**Description of the task:**
Please give an exact copy of every line from the one holding "Task: Select the 画像の読み込み link" through the final line of the records below.

**Data in this exercise:**
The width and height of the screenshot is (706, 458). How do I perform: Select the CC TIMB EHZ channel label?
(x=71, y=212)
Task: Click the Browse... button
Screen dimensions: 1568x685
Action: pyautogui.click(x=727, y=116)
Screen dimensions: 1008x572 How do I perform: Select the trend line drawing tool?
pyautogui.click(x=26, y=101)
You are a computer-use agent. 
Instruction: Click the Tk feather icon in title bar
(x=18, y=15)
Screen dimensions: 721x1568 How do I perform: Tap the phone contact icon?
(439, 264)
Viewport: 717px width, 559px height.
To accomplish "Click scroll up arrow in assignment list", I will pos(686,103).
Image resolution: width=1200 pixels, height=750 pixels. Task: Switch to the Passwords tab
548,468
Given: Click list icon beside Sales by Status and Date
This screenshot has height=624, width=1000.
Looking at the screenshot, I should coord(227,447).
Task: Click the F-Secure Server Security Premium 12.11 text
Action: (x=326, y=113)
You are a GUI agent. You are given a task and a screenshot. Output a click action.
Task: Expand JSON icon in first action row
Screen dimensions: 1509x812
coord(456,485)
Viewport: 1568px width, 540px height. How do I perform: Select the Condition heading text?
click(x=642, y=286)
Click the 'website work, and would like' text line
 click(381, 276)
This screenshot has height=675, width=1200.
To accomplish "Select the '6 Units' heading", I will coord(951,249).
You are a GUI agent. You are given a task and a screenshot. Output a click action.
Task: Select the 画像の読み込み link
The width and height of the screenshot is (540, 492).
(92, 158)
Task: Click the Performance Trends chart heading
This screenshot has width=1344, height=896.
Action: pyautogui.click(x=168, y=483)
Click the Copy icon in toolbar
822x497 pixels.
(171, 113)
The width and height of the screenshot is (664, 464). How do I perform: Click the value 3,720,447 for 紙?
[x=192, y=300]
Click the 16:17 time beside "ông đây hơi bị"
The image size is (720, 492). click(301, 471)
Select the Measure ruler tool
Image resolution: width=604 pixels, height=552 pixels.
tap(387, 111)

**Task solution:**
Task: Select the 画像の読み込み link
The width and height of the screenshot is (540, 492).
(92, 158)
Task: Click the Performance Trends chart heading
This screenshot has width=1344, height=896.
Action: pyautogui.click(x=168, y=483)
Click the Copy icon in toolbar
822x497 pixels.
(171, 113)
The width and height of the screenshot is (664, 464). How do I perform: Click the value 3,720,447 for 紙?
[x=192, y=300]
Click the 16:17 time beside "ông đây hơi bị"
The image size is (720, 492). click(301, 471)
Select the Measure ruler tool
Image resolution: width=604 pixels, height=552 pixels.
tap(387, 111)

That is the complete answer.